The growth opportunities for industrial nonwovens in the next five years

A new market report, “Looking to the Future of Industrial Nonwovens 2029,” tracks global demand for five nonwovens in 30 industrial end uses. Many of the most important of these industries - filtration, construction, and geotextiles – were in the doldrums at the turn of the century, affected first by the New Crown epidemic and then by inflation, high oil prices, and increased logistics costs. These problems are expected to subside within five years.

Global demand is expected to fully recover to 7.41 million tons, mainly  spunbond  and dry web formation; a global value of $29.4 billion in 2024. With a compound annual growth rate (CAGR) of +8.2% on a constant value and pricing basis, sales will reach $43.68 billion by 2029, with consumption increasing to 10.56 million tons over the same period.

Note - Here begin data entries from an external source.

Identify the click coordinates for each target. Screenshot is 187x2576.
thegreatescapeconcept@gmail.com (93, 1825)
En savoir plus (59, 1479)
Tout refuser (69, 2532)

Here are the growth opportunities for industrial nonwovens over the next five years:

Nonwovens for  filtration  Air and water filtration is the second largest end-use sector for industrial nonwovens by 2024, accounting for 15.8% of the market. This is a sector that has not seen a significant decline due to the new Crown Pneumonia. In fact, sales of air filtration media as a means of controlling the spread of the virus have surged; the residual effects will continue to be felt with more investment in fine filtration substrates and more frequent replacements. The outlook for filtration media over the next five years is very positive. Double-digit CAGR forecasts will see these materials overtake architectural nonwovens as the most profitable end-use application by the end of this decade.


Sales of nonwoven geotextiles are linked to the wider construction market, but also derive some benefit from public stimulus investment in infrastructure. These applications include agriculture, drainage liners, erosion control, and highway and railroad liners. Together, these account for 15.5% of contemporary industrial nonwovens consumption and demand is expected to exceed the market average over the next five years.

The main nonwovens used are needle punched, but there are also markets for spunbond polyester and  polypropylene  in crop protection. Climate change and more unpredictable weather have led to a new focus on erosion control and efficient drainage, which is likely to increase demand for heavier needle-punched geotextile materials.